# Dataset records
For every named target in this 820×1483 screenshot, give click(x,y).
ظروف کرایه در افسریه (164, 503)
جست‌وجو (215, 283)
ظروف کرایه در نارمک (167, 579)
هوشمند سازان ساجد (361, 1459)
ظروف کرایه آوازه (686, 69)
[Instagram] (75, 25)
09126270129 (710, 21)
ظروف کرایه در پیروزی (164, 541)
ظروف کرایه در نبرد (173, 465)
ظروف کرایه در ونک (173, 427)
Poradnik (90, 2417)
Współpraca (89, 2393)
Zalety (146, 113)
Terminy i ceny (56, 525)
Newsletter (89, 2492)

---

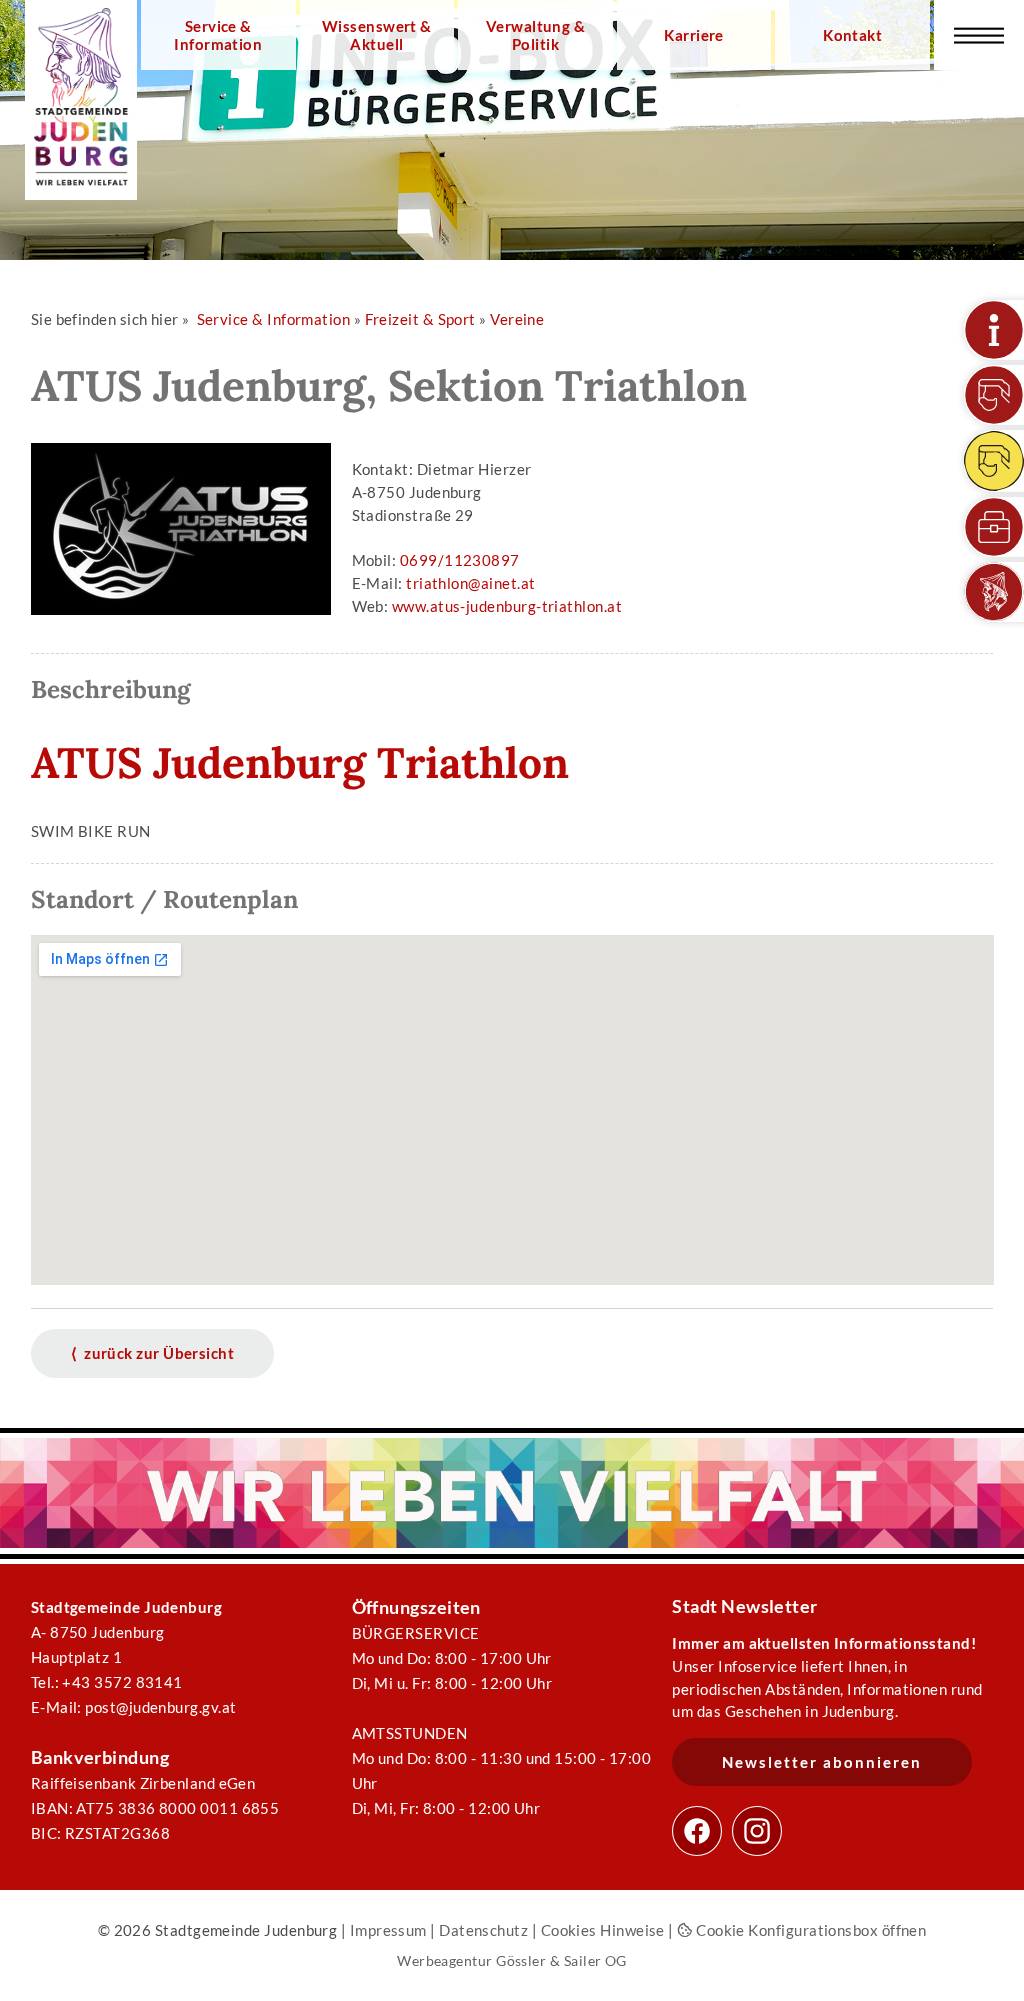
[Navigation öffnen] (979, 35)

# Try it
The lines above that hold the word "کرایه" should be found and copied out.

# Exercise result
ظروف کرایه در افسریه (164, 503)
ظروف کرایه در نارمک (167, 579)
ظروف کرایه آوازه (686, 69)
ظروف کرایه در پیروزی (164, 541)
ظروف کرایه در نبرد (173, 465)
ظروف کرایه در ونک (173, 427)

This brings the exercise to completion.